Talented youth from the region entertained guests throughout the program, which leapt to a start with dancers from North Carolina Dance Theatre’s production of Nutcracker. A student ensemble from Northwest School of the Arts, a magnet public school, set a merry mood with jazz classics. Teen vocalist Symphony Webber, the granddaughter of two award recipients, played the piano and sang Make You Feel My Love, stirring a standing ovation.

Northwest School of the Arts Jazz Ensemble with Mayor Anthony Foxx

Carlenia Ivory and Nancy Webber, the event co-chairs, greeted guests and television news anchor Maureen O’Boyle served as mistress of ceremony. A silent art auction preceded the midday program and featured pieces by artists known well in the region and internationally, including Elizabeth Catlett, Jonathan Green, Nellie Ashford and Kevin Cole.

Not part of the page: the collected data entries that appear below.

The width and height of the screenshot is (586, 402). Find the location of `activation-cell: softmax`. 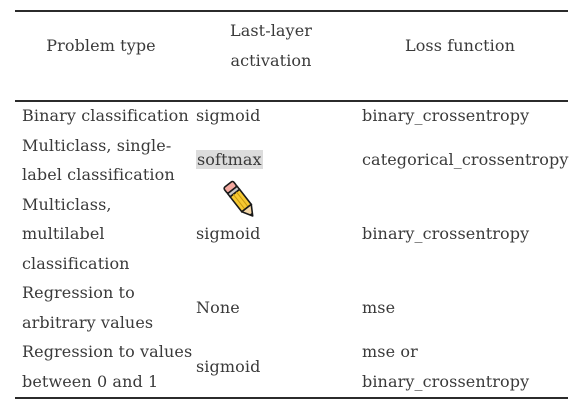

activation-cell: softmax is located at coordinates (230, 160).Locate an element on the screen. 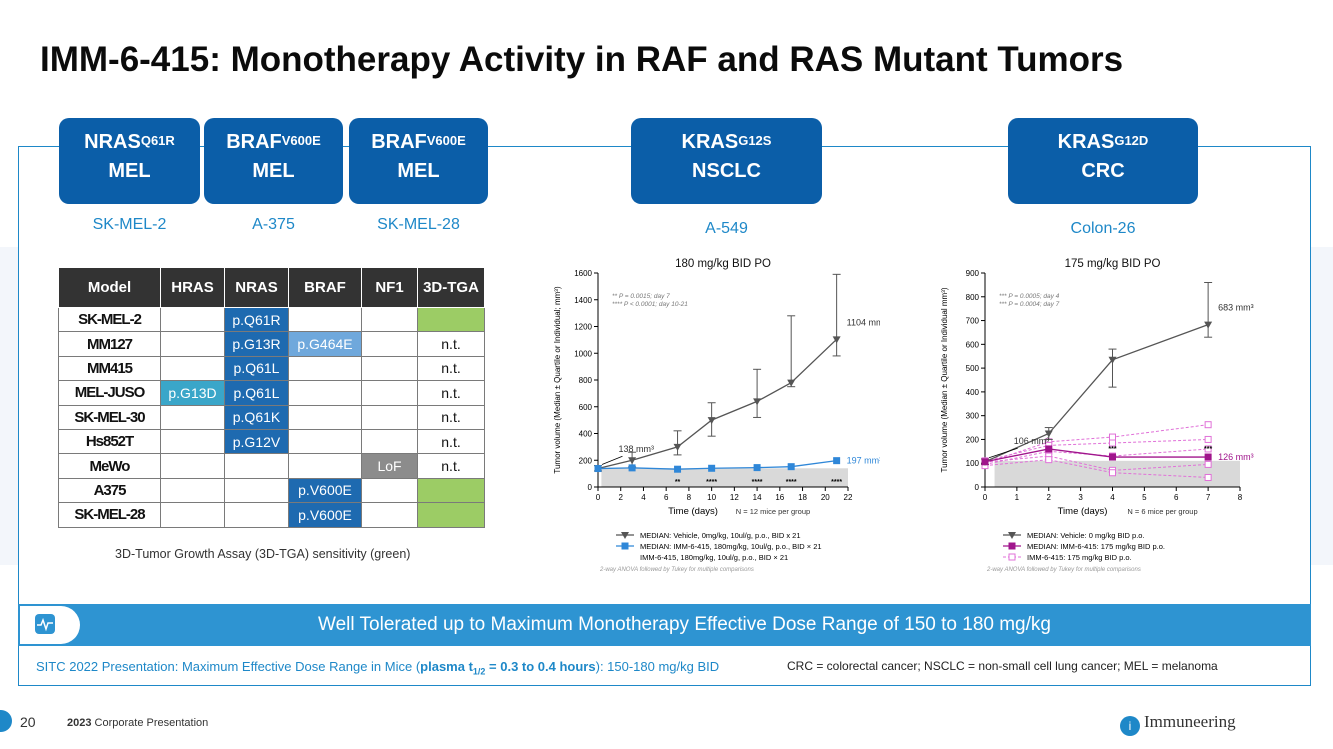 The image size is (1333, 749). heartbeat-monitor-icon is located at coordinates (45, 624).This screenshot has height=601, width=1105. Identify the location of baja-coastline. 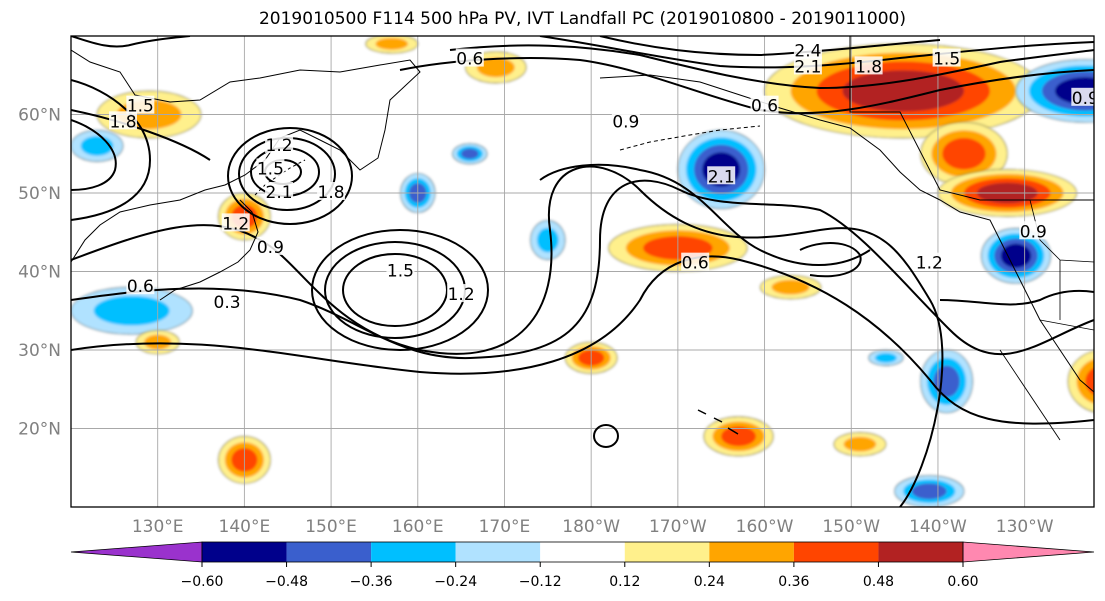
(1030, 395).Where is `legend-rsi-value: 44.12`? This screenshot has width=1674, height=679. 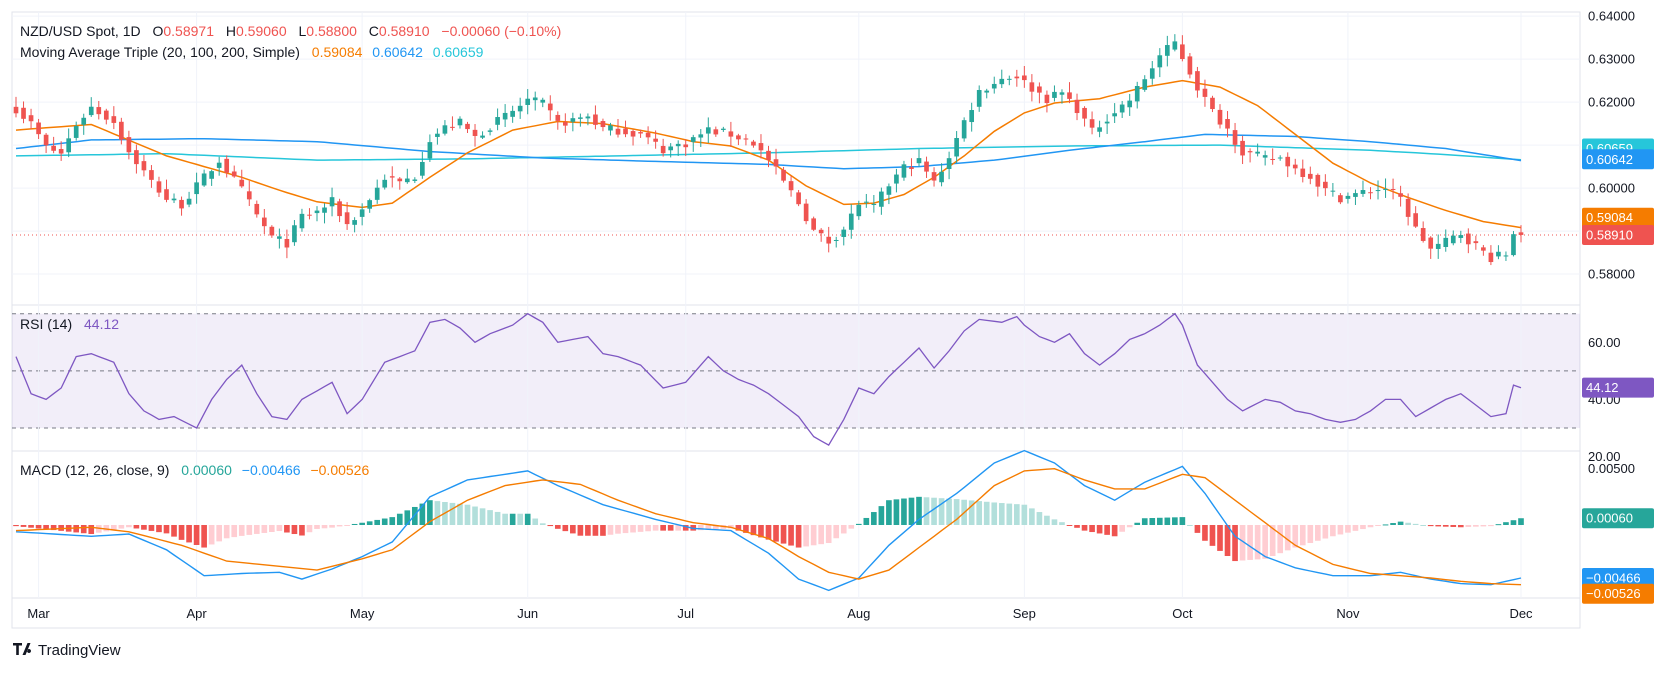 legend-rsi-value: 44.12 is located at coordinates (102, 324).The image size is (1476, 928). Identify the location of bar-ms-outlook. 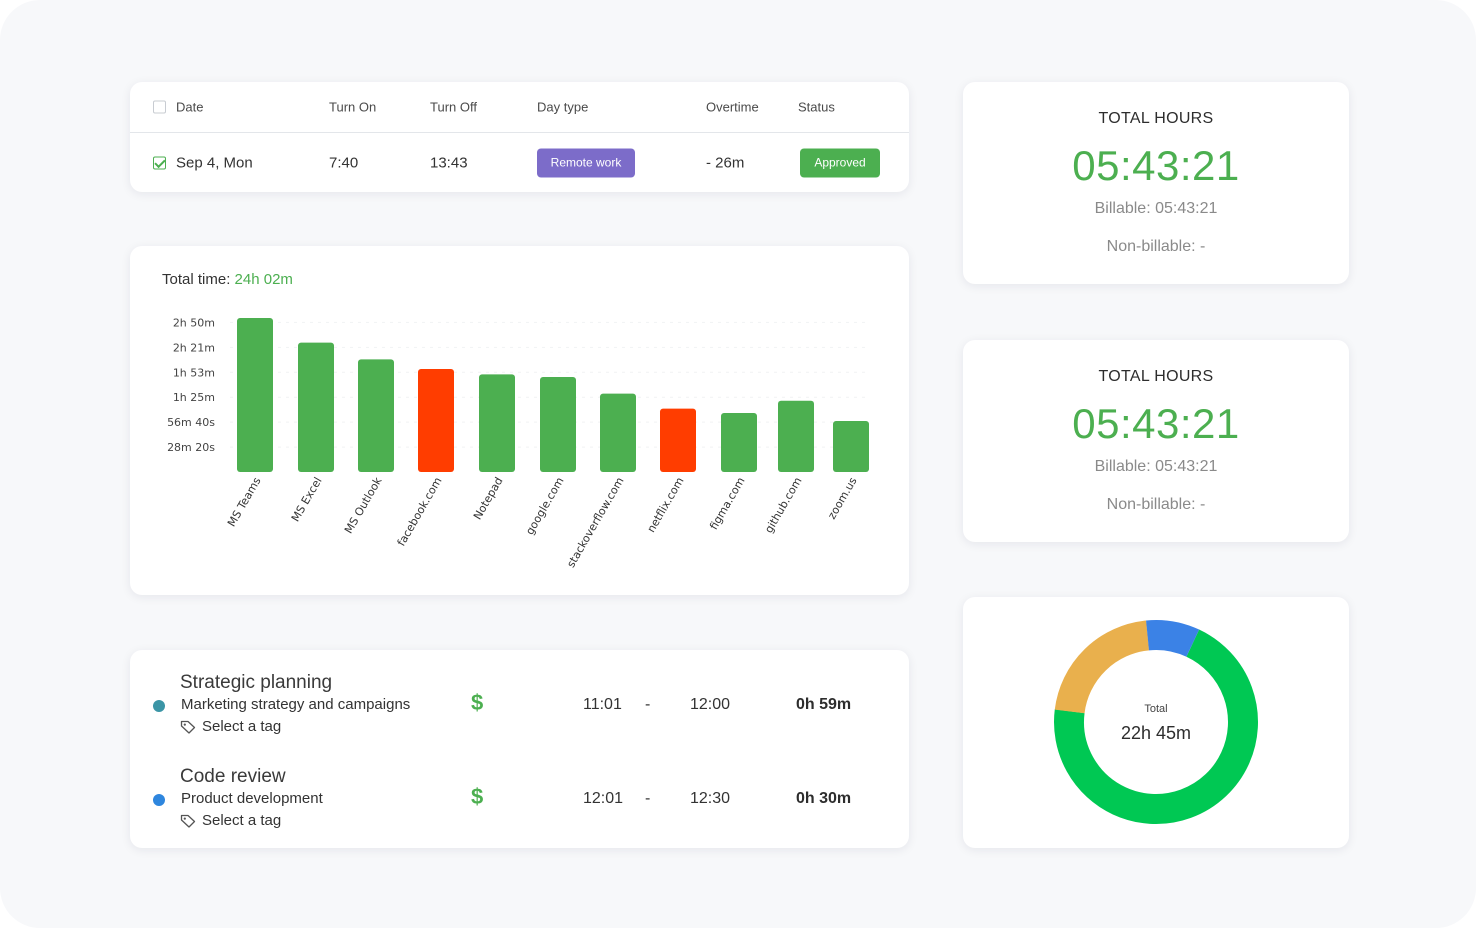
(376, 416).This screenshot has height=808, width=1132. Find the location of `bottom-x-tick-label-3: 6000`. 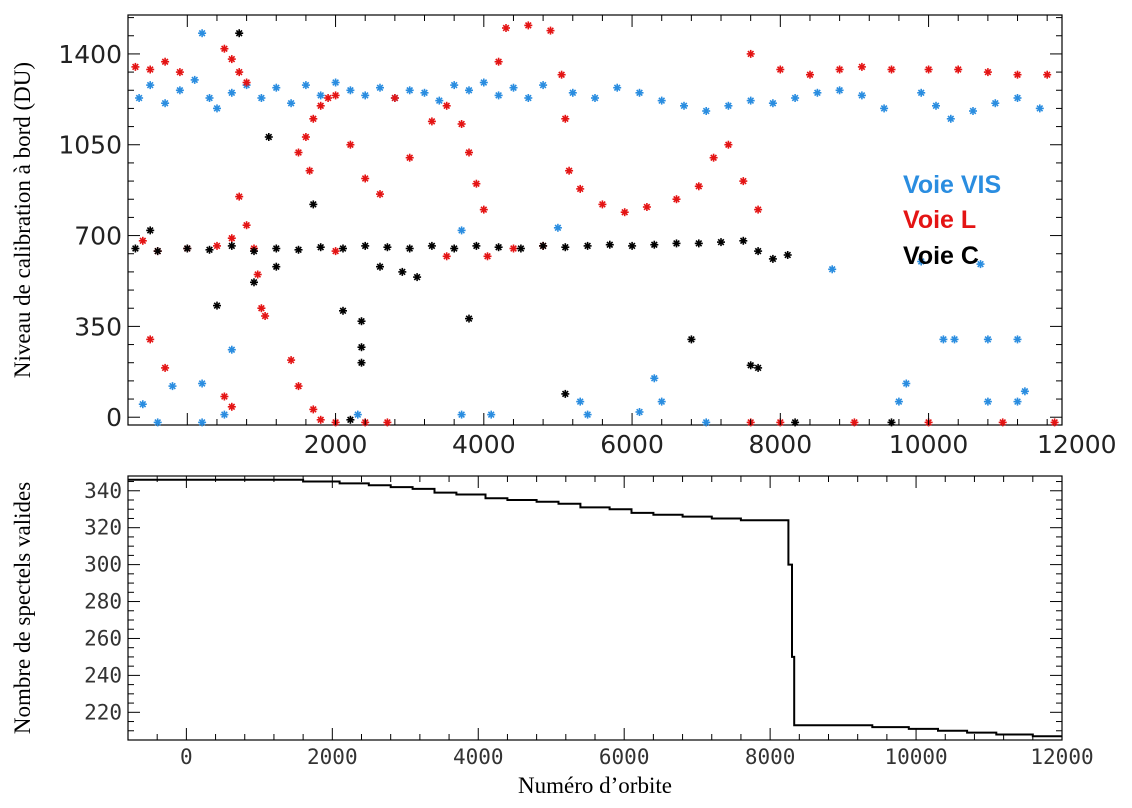

bottom-x-tick-label-3: 6000 is located at coordinates (624, 757).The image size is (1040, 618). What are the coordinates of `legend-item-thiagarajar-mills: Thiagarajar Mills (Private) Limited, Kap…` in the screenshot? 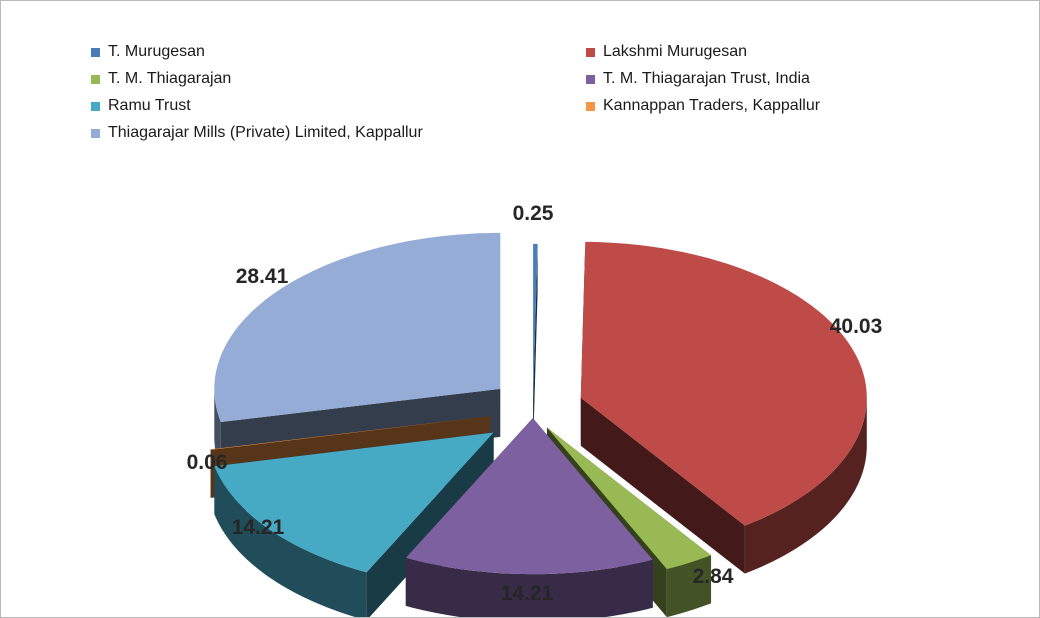 It's located at (257, 133).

Keeping with tradition, Jazzy concluded with elected officials and civic leaders gathering on stage to lead the audience in singing carols.

Always a wonderful way to see friends and start the holiday season.” — Jeanne M. Brayboy, arts patron and perennial Jazzy supporter

Ce Scott, the Gantt Center’s creative director, during the silent art auction

Jazzy attendees Stephanie Ansaldo and Lorine Edwards

Jazzy attendees Beverly Spainhour and Rosa Williams

The mission of the Harvey B. Gantt Center for African-American Arts & Culture is “to present, preserve and promote African American art, culture and history for the education and enjoyment of all.” Located at 551 South Tryon Street, the Gantt Center is part of The Levine Center for the Arts in Center City Charlotte. Exhibits, collections and programs are featured at

Story submitted by Valaida Fullwood
Described an “idea whisperer,” Valaida brings a mix of unbridled imagination and a gift for harnessing wild ideas to her work as a writer, creative consultant and project strategist. She is a founding member of Charlotte’s New Generation of African American Philanthropists and a board member of the Community Investment Network.

Photo credit: Gantt Center and Valaida Fullwood

1 comment:

K. Elizabeth @ YUMMommy said...

We are coming into our own here in Charlotte. I'm happy to see that more African American centers are opening up that I can take my kids to and teach them about their history.